(Data supplied)

════════════════

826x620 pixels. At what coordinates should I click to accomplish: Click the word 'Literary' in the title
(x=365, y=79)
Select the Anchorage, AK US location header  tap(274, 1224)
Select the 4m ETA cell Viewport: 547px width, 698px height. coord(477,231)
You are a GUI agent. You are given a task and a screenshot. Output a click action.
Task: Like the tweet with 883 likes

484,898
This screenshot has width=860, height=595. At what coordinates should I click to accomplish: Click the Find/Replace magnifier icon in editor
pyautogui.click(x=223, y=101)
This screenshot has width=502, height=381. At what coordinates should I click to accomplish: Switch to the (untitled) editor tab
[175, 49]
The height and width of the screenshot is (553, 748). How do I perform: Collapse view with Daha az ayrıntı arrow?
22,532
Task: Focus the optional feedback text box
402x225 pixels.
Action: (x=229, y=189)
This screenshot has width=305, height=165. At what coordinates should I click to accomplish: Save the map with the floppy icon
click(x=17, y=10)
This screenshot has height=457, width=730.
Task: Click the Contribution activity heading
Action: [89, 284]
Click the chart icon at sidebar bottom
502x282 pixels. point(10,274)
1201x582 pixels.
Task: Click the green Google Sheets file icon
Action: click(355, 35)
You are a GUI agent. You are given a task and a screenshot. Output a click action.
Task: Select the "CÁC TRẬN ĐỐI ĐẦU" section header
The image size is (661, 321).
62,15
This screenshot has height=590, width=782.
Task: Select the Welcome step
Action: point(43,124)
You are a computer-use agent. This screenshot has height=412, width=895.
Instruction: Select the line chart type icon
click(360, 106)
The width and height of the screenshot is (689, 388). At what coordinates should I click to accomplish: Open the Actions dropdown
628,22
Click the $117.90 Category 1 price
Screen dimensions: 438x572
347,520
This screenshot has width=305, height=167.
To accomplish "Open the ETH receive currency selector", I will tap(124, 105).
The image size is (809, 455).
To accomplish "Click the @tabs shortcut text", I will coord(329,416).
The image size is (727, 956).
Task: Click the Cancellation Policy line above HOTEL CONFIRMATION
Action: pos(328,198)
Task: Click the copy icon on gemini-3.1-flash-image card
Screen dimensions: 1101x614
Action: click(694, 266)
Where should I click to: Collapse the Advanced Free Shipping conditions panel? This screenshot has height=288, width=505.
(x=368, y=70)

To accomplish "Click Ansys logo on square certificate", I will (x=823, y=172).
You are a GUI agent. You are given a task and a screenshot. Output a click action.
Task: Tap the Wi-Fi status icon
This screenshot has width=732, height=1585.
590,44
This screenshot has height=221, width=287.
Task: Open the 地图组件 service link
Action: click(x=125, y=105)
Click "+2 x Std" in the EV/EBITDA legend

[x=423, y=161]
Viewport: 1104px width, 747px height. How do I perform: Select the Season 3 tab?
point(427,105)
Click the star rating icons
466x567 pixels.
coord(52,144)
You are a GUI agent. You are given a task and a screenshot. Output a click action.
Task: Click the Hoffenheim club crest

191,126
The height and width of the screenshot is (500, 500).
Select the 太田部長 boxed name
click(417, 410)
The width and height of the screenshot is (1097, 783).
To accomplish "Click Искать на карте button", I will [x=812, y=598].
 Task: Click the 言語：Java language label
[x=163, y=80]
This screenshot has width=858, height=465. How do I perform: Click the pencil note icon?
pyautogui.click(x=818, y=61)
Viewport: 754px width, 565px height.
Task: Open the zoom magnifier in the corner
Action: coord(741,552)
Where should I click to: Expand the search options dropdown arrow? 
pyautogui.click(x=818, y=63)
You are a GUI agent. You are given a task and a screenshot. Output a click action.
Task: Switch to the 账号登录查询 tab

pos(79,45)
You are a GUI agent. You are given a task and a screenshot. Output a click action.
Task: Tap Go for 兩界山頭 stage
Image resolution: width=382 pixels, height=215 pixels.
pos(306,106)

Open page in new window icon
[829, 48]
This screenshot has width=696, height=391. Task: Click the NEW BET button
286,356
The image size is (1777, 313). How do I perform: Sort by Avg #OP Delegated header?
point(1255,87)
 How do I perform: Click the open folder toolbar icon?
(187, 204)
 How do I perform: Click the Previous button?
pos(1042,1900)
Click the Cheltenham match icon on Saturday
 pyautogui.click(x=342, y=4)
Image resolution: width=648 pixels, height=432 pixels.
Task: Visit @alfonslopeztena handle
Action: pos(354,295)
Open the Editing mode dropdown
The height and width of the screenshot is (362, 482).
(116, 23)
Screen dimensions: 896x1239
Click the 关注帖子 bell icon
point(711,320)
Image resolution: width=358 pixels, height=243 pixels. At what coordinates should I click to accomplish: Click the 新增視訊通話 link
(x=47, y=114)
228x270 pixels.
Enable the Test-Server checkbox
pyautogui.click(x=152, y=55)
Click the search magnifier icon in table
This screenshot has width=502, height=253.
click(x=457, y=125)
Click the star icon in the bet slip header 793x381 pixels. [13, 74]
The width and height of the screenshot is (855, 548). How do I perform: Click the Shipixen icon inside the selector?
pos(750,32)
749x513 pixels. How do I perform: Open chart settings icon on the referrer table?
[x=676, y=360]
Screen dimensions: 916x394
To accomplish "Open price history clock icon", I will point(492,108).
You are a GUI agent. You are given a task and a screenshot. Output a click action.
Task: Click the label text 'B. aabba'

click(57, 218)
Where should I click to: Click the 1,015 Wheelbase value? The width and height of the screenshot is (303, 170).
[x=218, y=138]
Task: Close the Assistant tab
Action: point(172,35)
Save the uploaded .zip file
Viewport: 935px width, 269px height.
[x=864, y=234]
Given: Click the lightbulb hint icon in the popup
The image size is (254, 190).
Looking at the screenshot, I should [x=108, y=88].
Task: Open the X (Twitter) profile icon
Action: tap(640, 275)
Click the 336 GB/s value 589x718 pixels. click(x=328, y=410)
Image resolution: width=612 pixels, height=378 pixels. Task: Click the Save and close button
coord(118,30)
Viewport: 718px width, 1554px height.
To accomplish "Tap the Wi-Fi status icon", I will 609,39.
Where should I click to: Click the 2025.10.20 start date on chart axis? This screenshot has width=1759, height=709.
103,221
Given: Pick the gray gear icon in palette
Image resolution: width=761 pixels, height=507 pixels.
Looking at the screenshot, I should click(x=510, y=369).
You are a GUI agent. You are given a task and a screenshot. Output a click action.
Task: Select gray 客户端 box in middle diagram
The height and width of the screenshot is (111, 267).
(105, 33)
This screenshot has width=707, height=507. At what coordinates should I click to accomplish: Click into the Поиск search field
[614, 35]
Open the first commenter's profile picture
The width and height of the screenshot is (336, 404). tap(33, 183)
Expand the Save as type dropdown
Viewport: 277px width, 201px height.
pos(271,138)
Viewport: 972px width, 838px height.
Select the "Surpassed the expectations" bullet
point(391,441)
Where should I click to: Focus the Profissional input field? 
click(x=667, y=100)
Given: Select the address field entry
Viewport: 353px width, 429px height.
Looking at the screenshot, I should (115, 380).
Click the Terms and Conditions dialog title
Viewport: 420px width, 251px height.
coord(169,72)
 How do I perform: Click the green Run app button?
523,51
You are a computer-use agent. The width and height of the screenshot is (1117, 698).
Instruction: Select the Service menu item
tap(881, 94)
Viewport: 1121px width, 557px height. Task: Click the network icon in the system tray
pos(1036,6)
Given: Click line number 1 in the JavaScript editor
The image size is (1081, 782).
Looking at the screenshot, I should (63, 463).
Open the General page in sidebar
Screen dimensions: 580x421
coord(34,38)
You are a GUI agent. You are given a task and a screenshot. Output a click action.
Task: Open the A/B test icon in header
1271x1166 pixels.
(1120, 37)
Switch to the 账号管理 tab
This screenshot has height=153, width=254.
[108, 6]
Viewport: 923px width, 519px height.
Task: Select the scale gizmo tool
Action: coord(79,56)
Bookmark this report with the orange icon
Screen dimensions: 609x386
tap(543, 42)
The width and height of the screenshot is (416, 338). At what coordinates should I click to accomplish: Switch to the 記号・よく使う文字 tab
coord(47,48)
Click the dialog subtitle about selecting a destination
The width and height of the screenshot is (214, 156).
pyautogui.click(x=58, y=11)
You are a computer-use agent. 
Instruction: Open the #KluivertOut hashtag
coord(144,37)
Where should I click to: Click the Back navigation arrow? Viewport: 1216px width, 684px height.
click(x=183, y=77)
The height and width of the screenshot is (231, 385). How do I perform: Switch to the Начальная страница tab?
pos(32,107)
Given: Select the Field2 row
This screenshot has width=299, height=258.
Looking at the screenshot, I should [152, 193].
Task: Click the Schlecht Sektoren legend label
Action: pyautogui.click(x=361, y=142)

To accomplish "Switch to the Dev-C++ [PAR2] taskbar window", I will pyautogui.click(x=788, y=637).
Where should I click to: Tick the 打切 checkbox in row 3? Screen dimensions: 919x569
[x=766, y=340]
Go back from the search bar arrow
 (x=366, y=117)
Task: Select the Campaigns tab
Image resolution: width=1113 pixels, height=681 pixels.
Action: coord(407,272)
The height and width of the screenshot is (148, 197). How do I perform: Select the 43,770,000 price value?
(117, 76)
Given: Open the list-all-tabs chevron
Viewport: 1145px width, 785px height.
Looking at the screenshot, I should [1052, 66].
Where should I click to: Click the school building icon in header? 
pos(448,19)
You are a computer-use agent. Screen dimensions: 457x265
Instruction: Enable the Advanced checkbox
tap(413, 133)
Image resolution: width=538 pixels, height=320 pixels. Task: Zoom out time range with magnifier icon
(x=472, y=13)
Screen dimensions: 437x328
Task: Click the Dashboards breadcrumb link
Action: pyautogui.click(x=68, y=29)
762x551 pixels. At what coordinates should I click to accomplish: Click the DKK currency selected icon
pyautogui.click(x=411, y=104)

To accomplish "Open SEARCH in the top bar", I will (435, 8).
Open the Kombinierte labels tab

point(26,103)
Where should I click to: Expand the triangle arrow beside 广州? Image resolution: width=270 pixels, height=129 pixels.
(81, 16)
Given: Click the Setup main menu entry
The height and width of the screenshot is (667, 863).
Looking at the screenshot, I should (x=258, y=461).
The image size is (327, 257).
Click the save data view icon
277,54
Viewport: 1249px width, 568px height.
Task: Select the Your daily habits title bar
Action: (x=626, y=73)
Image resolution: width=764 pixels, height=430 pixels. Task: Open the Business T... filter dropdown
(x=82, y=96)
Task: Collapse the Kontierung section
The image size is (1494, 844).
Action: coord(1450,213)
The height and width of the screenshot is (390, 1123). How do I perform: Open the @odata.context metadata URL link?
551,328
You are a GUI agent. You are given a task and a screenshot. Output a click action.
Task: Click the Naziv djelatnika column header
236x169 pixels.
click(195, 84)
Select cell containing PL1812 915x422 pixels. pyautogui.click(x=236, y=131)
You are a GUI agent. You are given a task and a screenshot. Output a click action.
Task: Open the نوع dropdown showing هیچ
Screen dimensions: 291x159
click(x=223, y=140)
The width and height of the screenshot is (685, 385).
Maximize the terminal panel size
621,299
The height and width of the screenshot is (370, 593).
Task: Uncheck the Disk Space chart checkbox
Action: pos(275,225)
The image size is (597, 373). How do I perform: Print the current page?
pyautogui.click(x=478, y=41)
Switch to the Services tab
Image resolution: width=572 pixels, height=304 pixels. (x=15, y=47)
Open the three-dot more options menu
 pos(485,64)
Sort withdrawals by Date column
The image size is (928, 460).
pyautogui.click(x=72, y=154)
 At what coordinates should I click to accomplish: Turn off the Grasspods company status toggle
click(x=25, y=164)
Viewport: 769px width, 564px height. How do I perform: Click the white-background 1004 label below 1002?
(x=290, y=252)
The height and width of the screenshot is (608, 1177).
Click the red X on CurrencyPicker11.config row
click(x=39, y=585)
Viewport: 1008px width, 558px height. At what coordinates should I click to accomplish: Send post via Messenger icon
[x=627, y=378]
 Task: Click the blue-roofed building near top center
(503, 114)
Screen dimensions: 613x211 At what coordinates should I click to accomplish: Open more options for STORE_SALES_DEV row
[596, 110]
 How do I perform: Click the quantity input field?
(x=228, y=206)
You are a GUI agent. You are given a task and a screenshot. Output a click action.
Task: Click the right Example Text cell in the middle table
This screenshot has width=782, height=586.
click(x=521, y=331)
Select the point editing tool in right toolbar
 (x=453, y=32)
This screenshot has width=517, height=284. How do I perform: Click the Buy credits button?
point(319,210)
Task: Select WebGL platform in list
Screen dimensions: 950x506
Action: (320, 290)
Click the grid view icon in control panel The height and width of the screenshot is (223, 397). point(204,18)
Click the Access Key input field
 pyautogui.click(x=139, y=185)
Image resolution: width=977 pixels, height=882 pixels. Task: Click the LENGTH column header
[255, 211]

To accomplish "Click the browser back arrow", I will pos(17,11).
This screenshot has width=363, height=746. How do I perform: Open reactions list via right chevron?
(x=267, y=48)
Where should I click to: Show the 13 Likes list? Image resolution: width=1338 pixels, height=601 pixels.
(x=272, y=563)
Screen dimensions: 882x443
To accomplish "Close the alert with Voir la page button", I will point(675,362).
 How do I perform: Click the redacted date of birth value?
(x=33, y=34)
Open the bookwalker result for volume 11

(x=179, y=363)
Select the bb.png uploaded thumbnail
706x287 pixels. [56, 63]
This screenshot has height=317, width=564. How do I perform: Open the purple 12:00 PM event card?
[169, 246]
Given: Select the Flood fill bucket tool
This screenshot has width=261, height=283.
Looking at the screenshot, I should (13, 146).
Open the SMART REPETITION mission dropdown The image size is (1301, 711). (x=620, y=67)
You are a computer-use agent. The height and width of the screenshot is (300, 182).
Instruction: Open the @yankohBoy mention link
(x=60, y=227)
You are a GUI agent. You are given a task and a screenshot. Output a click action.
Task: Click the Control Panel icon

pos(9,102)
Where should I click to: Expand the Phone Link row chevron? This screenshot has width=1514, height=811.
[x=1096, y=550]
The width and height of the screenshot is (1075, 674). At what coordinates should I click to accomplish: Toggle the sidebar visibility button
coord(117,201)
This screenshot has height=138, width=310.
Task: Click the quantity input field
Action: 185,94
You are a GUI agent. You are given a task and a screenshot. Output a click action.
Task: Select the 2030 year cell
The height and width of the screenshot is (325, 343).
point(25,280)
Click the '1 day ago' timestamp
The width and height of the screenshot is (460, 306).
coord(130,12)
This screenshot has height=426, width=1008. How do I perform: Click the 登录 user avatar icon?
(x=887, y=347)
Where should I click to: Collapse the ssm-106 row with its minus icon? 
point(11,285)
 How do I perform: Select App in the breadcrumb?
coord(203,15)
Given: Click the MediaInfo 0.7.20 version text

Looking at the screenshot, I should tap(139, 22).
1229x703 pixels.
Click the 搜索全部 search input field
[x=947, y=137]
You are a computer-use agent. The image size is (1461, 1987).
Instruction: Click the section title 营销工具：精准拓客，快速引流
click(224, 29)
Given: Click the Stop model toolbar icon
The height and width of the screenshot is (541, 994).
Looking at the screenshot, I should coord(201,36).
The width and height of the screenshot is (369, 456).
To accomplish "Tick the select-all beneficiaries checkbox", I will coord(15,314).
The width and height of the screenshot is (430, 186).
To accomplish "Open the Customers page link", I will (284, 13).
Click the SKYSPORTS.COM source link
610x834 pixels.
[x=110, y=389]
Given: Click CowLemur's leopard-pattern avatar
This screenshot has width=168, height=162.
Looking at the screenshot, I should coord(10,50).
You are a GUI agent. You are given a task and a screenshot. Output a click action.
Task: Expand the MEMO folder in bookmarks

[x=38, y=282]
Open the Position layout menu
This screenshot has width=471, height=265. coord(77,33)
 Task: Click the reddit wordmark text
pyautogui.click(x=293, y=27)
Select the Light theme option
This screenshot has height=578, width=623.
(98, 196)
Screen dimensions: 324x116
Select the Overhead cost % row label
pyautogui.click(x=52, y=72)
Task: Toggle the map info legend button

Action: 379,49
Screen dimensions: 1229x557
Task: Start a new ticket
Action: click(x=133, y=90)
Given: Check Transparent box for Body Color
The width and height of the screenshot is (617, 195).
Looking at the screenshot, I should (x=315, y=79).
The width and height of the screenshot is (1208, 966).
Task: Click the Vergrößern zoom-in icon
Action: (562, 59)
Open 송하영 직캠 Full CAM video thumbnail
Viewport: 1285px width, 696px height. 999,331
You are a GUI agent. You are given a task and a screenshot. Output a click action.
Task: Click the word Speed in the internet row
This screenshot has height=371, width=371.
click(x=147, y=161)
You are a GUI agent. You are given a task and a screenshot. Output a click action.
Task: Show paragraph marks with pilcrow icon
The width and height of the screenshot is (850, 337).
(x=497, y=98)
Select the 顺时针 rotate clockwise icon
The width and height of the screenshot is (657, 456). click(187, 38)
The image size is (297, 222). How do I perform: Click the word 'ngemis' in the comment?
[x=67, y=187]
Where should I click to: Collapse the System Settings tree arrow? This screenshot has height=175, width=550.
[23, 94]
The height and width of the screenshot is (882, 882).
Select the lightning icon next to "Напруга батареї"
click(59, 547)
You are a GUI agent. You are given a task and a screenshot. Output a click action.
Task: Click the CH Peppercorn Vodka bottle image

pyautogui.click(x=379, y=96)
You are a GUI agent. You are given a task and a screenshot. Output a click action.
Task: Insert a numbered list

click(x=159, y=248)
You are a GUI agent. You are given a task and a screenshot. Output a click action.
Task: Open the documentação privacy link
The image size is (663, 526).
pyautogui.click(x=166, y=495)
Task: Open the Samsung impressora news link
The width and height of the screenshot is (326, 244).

════════════════

(Exercise) Among the lines of the material, some contain the string "middle". State how many, and nothing more.

(Solution to this problem) 2